Environmental restrictions and sanctions played a vital role in affecting aluminium prices.
Also, the channeling of historically built excess inventories by aluminium producers into the market pressured prices. By contrast, Qamco’s LME price premiums remained stable which is a reflection of the JV’s resilience in the negative environment. LME premiums averaged approximately 12 percent of LME realized prices.
The overall cost of goods sold remained stable on account of declining raw material prices, which was offset primarily by high energy cost consumption during steam turbine overhauls.
Alumina prices declined at a slower rate than aluminium prices, which depressed the industry margins.

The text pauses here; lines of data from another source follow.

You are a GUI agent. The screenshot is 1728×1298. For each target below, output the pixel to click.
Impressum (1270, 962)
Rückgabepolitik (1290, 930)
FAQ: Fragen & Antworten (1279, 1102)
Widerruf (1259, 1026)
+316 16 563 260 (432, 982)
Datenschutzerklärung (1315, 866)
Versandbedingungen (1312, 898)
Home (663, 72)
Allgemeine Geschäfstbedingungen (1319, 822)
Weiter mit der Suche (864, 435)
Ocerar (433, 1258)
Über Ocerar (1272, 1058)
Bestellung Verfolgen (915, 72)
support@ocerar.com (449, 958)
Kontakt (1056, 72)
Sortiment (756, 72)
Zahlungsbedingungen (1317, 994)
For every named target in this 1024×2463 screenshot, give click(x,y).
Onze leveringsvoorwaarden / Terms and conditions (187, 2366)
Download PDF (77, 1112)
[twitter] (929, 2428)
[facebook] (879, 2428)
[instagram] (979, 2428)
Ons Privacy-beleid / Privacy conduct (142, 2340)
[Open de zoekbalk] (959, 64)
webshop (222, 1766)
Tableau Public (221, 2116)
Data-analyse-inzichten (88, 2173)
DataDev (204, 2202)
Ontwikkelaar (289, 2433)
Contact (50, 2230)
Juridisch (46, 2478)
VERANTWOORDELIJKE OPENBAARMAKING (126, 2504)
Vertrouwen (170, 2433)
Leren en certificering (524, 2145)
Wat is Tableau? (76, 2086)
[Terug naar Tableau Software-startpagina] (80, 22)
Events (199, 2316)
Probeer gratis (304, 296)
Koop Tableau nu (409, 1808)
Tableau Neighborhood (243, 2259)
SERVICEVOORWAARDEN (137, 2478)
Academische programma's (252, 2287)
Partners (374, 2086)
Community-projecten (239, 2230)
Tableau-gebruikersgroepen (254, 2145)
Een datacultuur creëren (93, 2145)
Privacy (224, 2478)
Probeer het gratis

At the same time, Qamco’s JV leveraged its contracts for alumina supplies to outperform the market, which led to supply chain optimization.
This competitive advantage will continue to contribute sustained growth and will support the JV to maintain its market standing.
Qamco’s total assets as of December 31, 2019 stood at QR5.7bn, with bank balances amounting to QR103m.
Qamco’s share of net debt in the JV decreased by 17 percent during 2019, to reach QR1.9bn as of December 31, 2019, after considering share of cash and bank balances amounting to QR497m.
Abdulrahman Ahmad Al Shaibi, Chairman of the Board of Directors, Qamco, said: “Although the macroeconomic environment was challenging in 2019, the Company in its first full year of operation demonstrated its underlying strength as a key investor in one of the world’s lowest-cost, most-efficient aluminium smelters.
Throughout the year, in an adverse market, Qamco’s JV managed to continue with profits in the face of falling aluminium prices. This was accomplished by rolling out a number of cost-conservation measures, while ensuring that the Company remained well-placed to maximize value for shareholders.”